So what does that mean for the cohort of DC characters established by Zack Snyder in 2013’s “Man of Steel” and 2016’s “Batman v. Superman: Dawn of Justice”? And is all of this related to total reboot of the franchise under new DC Studios bosses James Gunn and Peter Safran?

We’re going to attempt to get into all of that, including that wild ending. Ready to take a ride around the multiverse?

Major spoilers for “The Flash” follow.

What universe are we in at the beginning of the movie?

At the beginning of the movie we are still, firmly, in the present day of the universe created by Snyder, alternately called the “Snyderverse” or the “DC Extended Universe.” (By the way, “DCEU” is not an official term; it began as a joke by an EW writer, and neither Warner Bros. nor DC Studios have ever used it.).

The various members of the Justice League are mentioned early on and the first part of the film features appearances by Gal Gadot as Wonder Woman, Jeremy Irons as Alfred and Affleck as the embittered, middle-aged Batman inspired in part by by Frank Miller’s “The Dark Knight Returns” (And Jason Momoa as Aquaman also shows up in a post-credits bit.)

Okay what universe does the middle of “The Flash” take place?

• **List of tasks**:
(1) Answer these three questions using the article on "The Flash."
(a) In which years were "Man of Steel" and "Batman v. Superman: Dawn of Justice" released?
(b) Who are the new DC Studios bosses?
(c) How did the term "DCEU" begin?
(2) Write the next part of the article on "The Flash," starting right after its final sentence.

• **Data segment**:
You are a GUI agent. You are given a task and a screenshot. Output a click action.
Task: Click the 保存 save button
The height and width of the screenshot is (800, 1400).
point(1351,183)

• **Responses in order**:
(1)
(a) "Man of Steel" came out in 2013 and "Batman v. Superman: Dawn of Justice" in 2016.
(b) James Gunn and Peter Safran.
(c) It began as a joke by an EW writer.

(2)
When Barry travels back in time to try and prevent his mom’s murder, he is knocked out of the Snyderverse timeline by some evil force (more on him later) and ends up in an alternate 2013, where he encounters his younger self alongside his (still alive) mother and (not imprisoned) father. It turns out this is the universe of Tim Burton’s “Batman” (1989) and “Batman Returns” (1992), and Batman/Bruce Wayne — played of course by Michael Keaton — is older and even grumpier than Affleck’s Batman, though somehow funnier and sprightlier.

It turns out that Batman is this world’s only superhero. There’s no Superman because General Zod (Michael Shannon, last seen in “Man of Steel”) killed baby Kal-El as his pod was escaping the explosion that doomed planet Krypton. Instead it was Superman’s cousin, Kara Zor-El (Sasha Calle), who landed on Earth, only to be immediately imprisoned in a fortified Russian bunker, meaning she never had the chance to become Supergirl.

Zod arrives on this Earth just as he did in “Man of Steel,” but this time without Superman to stop him. Batman, Snyderverse Barry and alternate-2013 Barry team up to rescue Kara and together, they take on Zod.

So what universe does the big climax to “The Flash” take place?

Here’s where things get tricky. Batman and Supergirl are killed during the big battle with Zod, so Barry repeatedly travels back in time in an effort to stop that from happening. He does it so many times, in fact, that he turns into a weird, goblin-type guy known as Dark Flash. Finally, Snyderverse Barry and 2013 Barry battle Dark Flash, while other corners of the DC multiverse intrude and are almost destroyed.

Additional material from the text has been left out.